Что до нашей героини, то галлюцинация, вызванная лихорадкой, неминуемо должна была носить у нее музыкальный характер и влиять на органы слуха. Итак, она снова впала в то странное дремотное состояние, похожее на сон наяву, какое было у нее в первую ночь, проведенную в тюрьме. Ей чудилось, будто она слышит жалобные звуки скрипки Альберта, его выразительную игру. Иногда эта музыка звучала отчетливо и громко, словно инструмент находился тут же, в комнате, а иногда становилась еле слышной, словно доносилась откуда-то издалека. В этих чередованиях интенсивности воображаемых звуков было что-то необыкновенно мучительное. Когда песнь скрипки приближалась, Консуэло испытывала страх; когда звуки делались громче, сила их ужасала больную. Когда же звуки замирали, девушка не испытывала особого облегчения, ибо напряженное внимание, с каким она прислушивалась к этой затихающей в пространстве мелодии, доводило ее до полного изнеможения.
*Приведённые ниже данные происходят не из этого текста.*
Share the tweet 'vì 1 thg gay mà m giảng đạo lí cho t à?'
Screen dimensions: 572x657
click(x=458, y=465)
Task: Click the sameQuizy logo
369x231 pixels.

В такие минуты ей казалось, что она уже ничего не слышит, но вот гармонический шквал возвращался и снова приносил ей озноб, смятение, и она горела как в огне, словно мощные удары фантастического смычка воспламеняли воздух и разнуздывали бурю вокруг нее.

XVI

Так как Консуэло не встревожилась по поводу своего нездоровья и почти не изменила образа жизни, она быстро поправилась, смогла снова петь по вечерам и обрела глубокий сон прежних спокойных ночей.

Однажды утром — то было двенадцатое утро ее заточения — она получила записку от господина фон Пельница, извещавшего ее, что вечером следующего дня ей предстоит выступить в театре.

«Я добился от короля позволения, — писал он, — самому заехать за вами в дворцовой карете. Если вы дадите слово не выскакивать в окошко, то, надеюсь, мне удастся даже избавить вас от конвоя и дать вам возможность появиться в театре без этой зловещей свиты. Поверьте, у вас нет более преданного друга, и я весьма сожалею о том суровом обхождении, которое вам приходится переносить, — быть может, незаслуженно».

Порпорину несколько удивила эта внезапная дружба и чуткое внимание со стороны барона. До сих пор, ежедневно встречаясь в качестве распорядителя театра со своей примадонной, господин фон Пельниц, слывший отставным кутилой и не любивший добродетельных девиц, всегда бывал с ней весьма холоден и сух. Он даже любил подтрунивать — и притом не слишком дружелюбно — над ее безупречным поведением и сдержанностью ее манер. При дворе знали, что старый камергер — шпион короля, но Консуэло не была посвящена в дворцовые тайны и не подозревала, что можно заниматься этим гнусным ремеслом, как будто не теряя при этом уважения высшего света. Однако какое-то инстинктивное отвращение подсказывало Порпорине, что Пельниц более чем кто-либо способствовал ее несчастью. Поэтому на закате следующего дня, оказавшись с ним наедине в карете, уносившей их в Берлин, она взвешивала каждое свое слово.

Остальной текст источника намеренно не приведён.